_What this task involves_.
Return only those lines of the material that contain "sort".

_Stored data_.
──────────

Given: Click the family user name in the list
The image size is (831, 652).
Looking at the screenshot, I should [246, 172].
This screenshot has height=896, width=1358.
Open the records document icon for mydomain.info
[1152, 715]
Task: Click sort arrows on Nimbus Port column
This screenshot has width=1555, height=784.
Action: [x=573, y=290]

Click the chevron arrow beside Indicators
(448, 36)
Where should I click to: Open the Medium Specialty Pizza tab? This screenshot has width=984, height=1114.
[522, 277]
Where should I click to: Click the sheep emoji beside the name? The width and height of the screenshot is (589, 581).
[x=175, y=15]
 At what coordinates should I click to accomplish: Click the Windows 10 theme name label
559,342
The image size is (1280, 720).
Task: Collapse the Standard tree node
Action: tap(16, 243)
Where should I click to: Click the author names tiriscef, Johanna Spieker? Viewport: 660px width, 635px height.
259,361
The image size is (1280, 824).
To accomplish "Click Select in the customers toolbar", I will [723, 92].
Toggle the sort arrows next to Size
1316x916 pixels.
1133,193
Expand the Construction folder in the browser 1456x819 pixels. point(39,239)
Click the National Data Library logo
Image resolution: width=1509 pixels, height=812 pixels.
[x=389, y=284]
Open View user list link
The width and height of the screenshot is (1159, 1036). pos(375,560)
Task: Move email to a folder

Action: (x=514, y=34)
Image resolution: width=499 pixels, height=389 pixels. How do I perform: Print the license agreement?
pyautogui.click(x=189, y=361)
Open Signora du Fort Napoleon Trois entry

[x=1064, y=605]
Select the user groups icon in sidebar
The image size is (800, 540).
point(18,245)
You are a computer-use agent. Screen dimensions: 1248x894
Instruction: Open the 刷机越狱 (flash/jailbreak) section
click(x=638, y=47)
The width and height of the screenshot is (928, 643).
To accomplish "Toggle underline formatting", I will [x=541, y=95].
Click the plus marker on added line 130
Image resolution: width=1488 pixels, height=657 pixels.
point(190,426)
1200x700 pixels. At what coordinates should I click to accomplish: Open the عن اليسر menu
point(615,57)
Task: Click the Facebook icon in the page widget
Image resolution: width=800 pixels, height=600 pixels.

──────────

_Completed exercise_.
Task: Click sort arrows on Nimbus Port column
Toggle the sort arrows next to Size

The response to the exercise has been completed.